Wednesday, August 6, 2008

And On the Seventh Day Cog Rested

In the beginning of the day Cog created an idea.

And the idea was without form, and void, and full of darkness, and was highly unclear.

And Cog said: let there be a paragraph, and after much travail, a paragraph was there.

And Cog saw the paragraph, and said it was good. Except for a little spot that was unorganized, so Cog divided the idea into two paragraphs, the first separate from the second. And it was good.

And the evening and the morning were wasted on Facebook on the first day.

And on the second day Cog said, Let there be a lit review, and some quotes, and a nice little transition over here that connects up to the other ideas. And it was good. And Cog began to fear that all of these undertakings would impinge on valuable napping time. But it was good.

And Cog said, let the notebooks bring forth abundantly words of every kind, the winged words and the creeping, the words of the air and words of the sea, the words that walk on two legs and the words that walk on four legs and the words that slither upon their bellies on the ground (we'll deal with the words with cloven hoofs in a moment).

And words great and small appeared and were fruitful and multiplied all over the footnotes. And Cog saw that it was good.

And so passed the evening and morning of the second day, give or take a couple weeks.

And lo! One such day Cog returned to look upon the words, having been about some Other Business, and she witnessed much wickedness and all manner of riotousness and confusion of every kind amongst the words, and this grieved her in her heart.
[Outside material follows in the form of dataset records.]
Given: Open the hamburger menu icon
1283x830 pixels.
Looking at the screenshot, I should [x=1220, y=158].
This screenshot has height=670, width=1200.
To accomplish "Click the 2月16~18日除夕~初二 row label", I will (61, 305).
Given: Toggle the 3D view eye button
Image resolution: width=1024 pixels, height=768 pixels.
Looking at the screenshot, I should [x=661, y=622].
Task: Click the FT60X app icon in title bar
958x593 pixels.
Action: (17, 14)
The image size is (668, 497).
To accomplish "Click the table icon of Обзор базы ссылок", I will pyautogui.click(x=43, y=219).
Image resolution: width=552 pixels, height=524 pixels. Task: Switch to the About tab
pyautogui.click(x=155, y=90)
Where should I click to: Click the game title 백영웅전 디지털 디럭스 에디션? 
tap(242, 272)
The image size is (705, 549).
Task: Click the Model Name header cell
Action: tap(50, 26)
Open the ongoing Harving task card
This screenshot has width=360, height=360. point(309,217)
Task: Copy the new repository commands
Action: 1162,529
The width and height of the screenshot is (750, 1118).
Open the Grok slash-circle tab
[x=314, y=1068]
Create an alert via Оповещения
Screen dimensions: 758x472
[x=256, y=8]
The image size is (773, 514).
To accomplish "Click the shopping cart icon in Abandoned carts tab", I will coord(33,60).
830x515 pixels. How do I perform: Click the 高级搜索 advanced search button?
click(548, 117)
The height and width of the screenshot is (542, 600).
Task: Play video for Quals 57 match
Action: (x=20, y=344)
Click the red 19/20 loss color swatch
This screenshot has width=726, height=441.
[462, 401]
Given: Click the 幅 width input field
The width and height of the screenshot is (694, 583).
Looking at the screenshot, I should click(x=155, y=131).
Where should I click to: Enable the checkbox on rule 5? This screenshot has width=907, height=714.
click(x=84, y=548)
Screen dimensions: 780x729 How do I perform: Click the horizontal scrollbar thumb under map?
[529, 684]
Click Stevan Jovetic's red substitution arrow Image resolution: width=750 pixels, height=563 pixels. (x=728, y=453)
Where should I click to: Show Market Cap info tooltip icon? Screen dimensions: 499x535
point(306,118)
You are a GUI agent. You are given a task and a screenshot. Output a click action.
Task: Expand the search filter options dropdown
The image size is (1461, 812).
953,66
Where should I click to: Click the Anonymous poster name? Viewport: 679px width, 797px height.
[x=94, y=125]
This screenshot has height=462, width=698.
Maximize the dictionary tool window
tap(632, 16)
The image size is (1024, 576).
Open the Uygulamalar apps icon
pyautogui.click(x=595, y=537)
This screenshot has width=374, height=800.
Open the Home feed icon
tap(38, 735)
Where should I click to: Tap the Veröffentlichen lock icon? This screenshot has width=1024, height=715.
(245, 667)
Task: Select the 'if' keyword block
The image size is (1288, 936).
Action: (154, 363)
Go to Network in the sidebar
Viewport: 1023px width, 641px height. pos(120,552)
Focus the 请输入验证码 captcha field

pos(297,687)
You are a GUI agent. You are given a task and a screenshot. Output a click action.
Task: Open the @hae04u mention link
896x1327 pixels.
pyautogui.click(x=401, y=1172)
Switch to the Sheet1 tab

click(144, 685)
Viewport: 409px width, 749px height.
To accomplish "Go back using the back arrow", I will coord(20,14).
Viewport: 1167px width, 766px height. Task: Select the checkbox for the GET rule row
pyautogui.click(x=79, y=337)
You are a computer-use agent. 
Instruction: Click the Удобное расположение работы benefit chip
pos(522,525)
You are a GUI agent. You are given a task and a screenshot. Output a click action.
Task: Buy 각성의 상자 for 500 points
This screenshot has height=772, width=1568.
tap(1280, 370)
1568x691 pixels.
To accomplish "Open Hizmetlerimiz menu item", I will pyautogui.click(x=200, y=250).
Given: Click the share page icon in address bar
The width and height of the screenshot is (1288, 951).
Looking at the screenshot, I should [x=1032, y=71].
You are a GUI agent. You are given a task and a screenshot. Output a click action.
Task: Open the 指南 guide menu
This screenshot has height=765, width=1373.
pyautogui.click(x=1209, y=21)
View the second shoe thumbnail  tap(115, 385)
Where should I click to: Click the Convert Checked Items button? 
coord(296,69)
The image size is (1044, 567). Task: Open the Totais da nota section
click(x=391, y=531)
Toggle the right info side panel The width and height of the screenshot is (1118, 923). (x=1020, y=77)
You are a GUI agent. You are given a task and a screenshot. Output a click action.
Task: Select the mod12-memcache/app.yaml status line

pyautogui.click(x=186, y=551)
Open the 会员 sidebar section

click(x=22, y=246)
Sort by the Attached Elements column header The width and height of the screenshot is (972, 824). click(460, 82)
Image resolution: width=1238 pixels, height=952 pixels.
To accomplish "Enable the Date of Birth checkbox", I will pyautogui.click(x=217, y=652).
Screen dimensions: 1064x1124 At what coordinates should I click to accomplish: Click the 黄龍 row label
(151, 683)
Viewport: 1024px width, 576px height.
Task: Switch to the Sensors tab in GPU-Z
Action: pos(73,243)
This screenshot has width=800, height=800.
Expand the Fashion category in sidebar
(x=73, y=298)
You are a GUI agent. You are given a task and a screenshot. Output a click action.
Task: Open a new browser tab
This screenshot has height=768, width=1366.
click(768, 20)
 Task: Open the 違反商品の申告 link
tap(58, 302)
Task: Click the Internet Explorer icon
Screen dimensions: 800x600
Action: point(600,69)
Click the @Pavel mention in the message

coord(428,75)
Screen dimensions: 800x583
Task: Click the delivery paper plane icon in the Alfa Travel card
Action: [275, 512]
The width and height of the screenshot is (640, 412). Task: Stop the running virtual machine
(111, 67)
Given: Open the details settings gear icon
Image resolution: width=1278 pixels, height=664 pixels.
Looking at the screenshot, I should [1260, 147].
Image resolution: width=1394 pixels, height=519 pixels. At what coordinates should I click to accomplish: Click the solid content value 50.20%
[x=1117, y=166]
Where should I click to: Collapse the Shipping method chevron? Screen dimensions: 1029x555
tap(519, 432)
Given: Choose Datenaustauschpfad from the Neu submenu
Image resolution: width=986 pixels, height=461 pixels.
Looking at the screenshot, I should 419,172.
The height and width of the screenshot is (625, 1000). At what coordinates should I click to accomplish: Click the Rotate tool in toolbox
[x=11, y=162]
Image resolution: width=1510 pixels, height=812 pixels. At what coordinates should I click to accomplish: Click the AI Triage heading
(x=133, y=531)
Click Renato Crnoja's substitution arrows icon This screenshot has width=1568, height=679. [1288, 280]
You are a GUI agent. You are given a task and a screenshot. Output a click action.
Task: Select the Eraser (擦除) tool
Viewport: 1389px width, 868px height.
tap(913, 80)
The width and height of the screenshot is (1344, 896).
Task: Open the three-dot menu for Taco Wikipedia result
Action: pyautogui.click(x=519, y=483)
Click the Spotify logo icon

And the Cog said, I will destroy these my words which I have created, the great ones and the small, the creeping words and the words that fly in the air. I will wipe them from the face of my notebook and the cache of my googledocs, for it repenteth me that I have made them, and I am in quite the smitey mood today, do not push it.

And lo! There was much weeping and wailing and gnashing of teeth.

But the Cog said, be not afraid, for I shall create newer and better words, and where the words roamed in the tenfold, I shall make them roam by the hundredfold. And I shall make a covenant to always back up these words and to never again wipe all the words from the face of the earth, and thus henceforth you will all be saved.

And there was great rejoicing, and the Cog set forth in search of a snack.

And lo! it was good.


(His riff is better. If you can't see it all there, try here, without any illustrations.)

Monday, August 4, 2008

W00t! Another paragraph down!

I have just finished tweaking the end of the paragraph I wrote the other day, and then assembled up a whole 'nuther paragraph that goes right after it. It was a mess, too, so it was no simple job. Happy happy! Now if I can only revise two more paragraphs today I will be a happy cog. Part I of this chapter is rapidly approaching a written draft status. Part III, if I may say so myself, looks pretty damn good. (I may have a couple footnotes to fix still, but, eh.) Part II, however, is pretty much nonexistent, which worries me.

But not today! Today I am only thinking about Part I and my incredible progress on it and how soon I will have conquered it and beaten it into submission! Huzzah! Hooray for mental compartmentalization and denial! And I had to have a double mocha extra strong this morning to survive which explains my overreliance on exclamation points! Whee!

Speaking of caffeination, last night was awful, by the way ---- you know what? When your neighbors have been served with eviction notices, there's not much you can do when they start acting shitty: ooh, what are you gonna do, evict me? Already happened hahahahaha! So, I had to listen to the sound of a vacuum cleaner and a very very loud Sublime album blaring away between midnight and 4 am. I'm not kidding. I heard at least one other neighbor get in a brawl with them and I went over too, and later I pounded on the wall, and later later I called the police, but they turned the music off before they got there so the police probably think I'm a nut. My only hope is that all that banging and vacuuming is because their 30 days notice is up and they are getting ready to get out right away. Argh.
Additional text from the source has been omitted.